Big money has entered the car wash business
Buyout firms and private equity investors have discovered there is money to be made in car washing. The subscription model has changed everything.
“Mammoth buys Mr. Squeaky”, “Tire Discounters enters car wash market”, “Pink Bird Car Wash sees investment of $100M“. Just a few headlines from recent weeks. The car wash business in the US seems to be in a state of turmoil. Buyout firms and private equity investors have discovered there is money to be made in car washing. Big money. Last weekend, the Wall Street Journal published a long article about it.
Monday the news broke that Blue Equity, an independent private equity firm, has invested in Cheetah Clean Auto Wash. They will also start a partnership with the Kentucky-based chain of car washes, which runs five sites in Bowling Green, Owensboro and Shepherdsville, Kentucky.
The partnership will provide Cheetah Clean Auto Wash additional growth capital, human capital, back-office support, advice on geographic expansion, involvement in governmental affairs, marketing support, as well as many other items, the press release revealed.
From cash to subscription
Until recently, car washes held little appeal for private equity funds. They were primarily cash businesses whose sales fluctuated with the weather and required multiple employees to be on site.
But that has changed.
Subscription car washes now seem to be the way ahead, with many car wash owners introducing prepaid wash memberships. Suddenly, revenue became more consistent.
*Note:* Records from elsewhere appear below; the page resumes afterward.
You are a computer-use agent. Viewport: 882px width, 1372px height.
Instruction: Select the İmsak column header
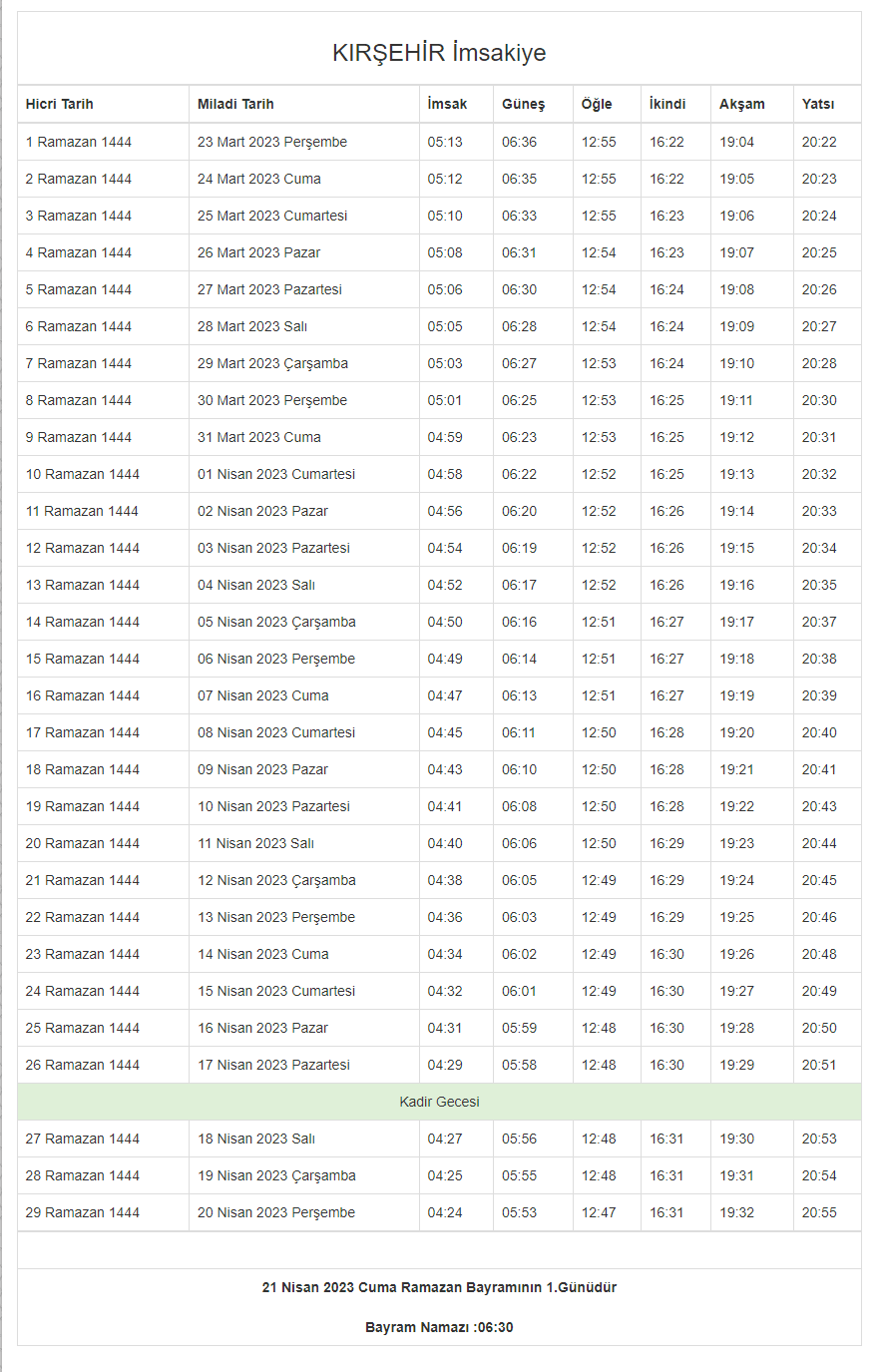(x=447, y=104)
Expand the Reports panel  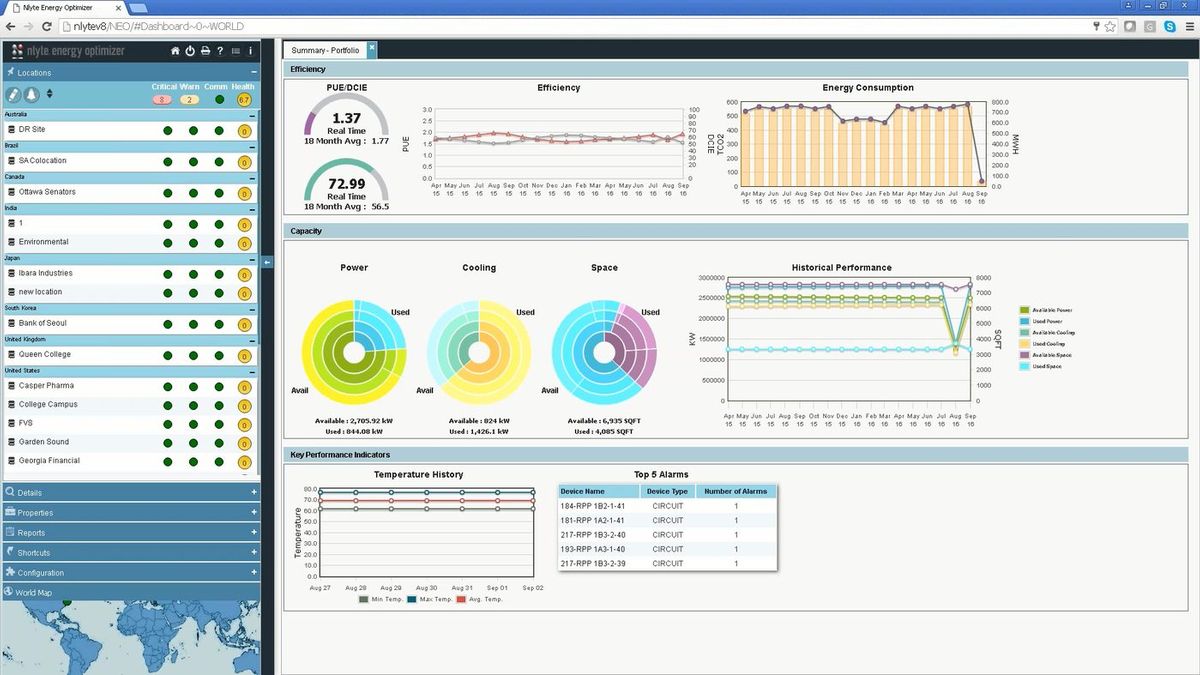point(130,532)
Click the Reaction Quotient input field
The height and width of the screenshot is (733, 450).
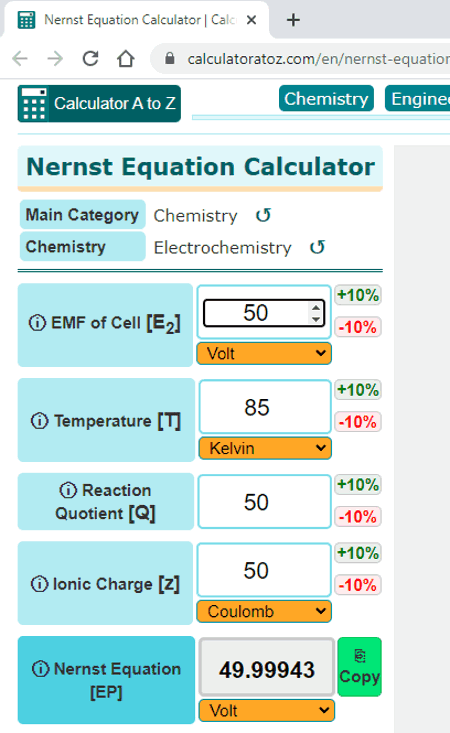point(264,502)
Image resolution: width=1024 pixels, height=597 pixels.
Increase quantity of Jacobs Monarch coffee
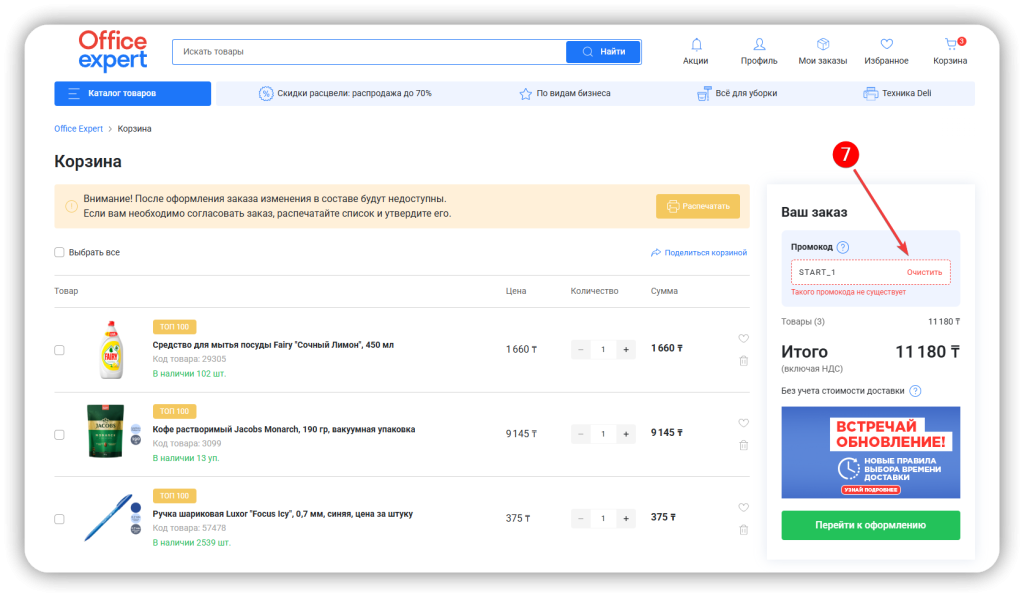626,434

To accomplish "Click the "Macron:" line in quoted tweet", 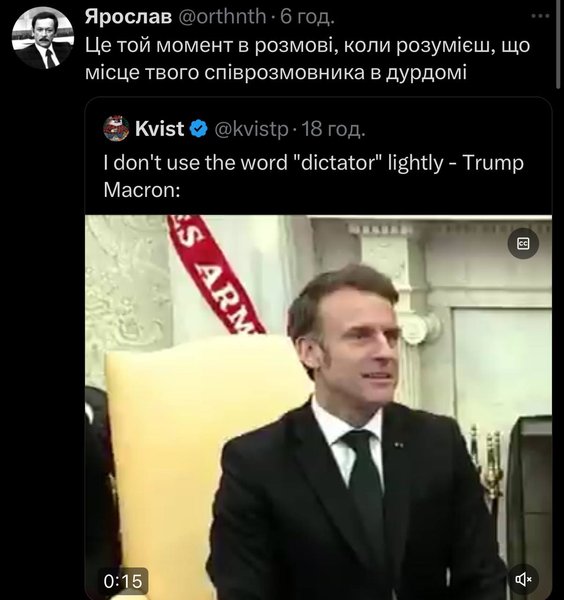I will click(142, 190).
More importantly, most modern tunnel washes require very little employees on site. Especially when they have a double belt equipped, ensuring continuity in the car wash. Suddenly you could have a profitable business with very few employees on site. Something that private-equity investors also noticed.
Weather risks eliminated
With the subscription model, one unreliable factor in the business model is eradicated: the weather. In the old days, car washes In the past, one bad month could have a major impact on your annual revenue. But the rise of unlimited wash plans has significantly reduced this risk by giving operators guaranteed recurring revenue every month.
Subscriptions mean much of the actual car-washing process is automated. Which helps boost profits. Subscribers get a radio-frequency identification tag on their windshields. When they enter the wash, a machine reads which package the customer requires, triggering the right mix of cleaning and chemicals. A typical express wash needs only two employees working at a time, resulting in hefty operating margins of around 65%, excluding rent costs.
One of the key players is Mammoth Holdings, an umbrella company which buys and modernizes existing car washes on a monthly basis. Its car wash brands include Swifty, Marc-1, Finish Line, Wiggy Wash, PitStop, Busy Bee, PureMagic and Silverstar, among others. It is also building new locations, which typically cost $4.5 million to $5 million per car wash, including land.
The holding saves money by buying cleaning chemicals and other supplies in bulk. It also runs a centralized customer service, recruiting, training, human resources and back-office functions such as payroll and accounting. Currently, Mammoth Holdings owns 107 car washes, with 83 more in the pipeline.
According to real estate specialists, There is no other operation on a 1-acre site that can do $1 million to $2.5 million in sales and pocket half of that.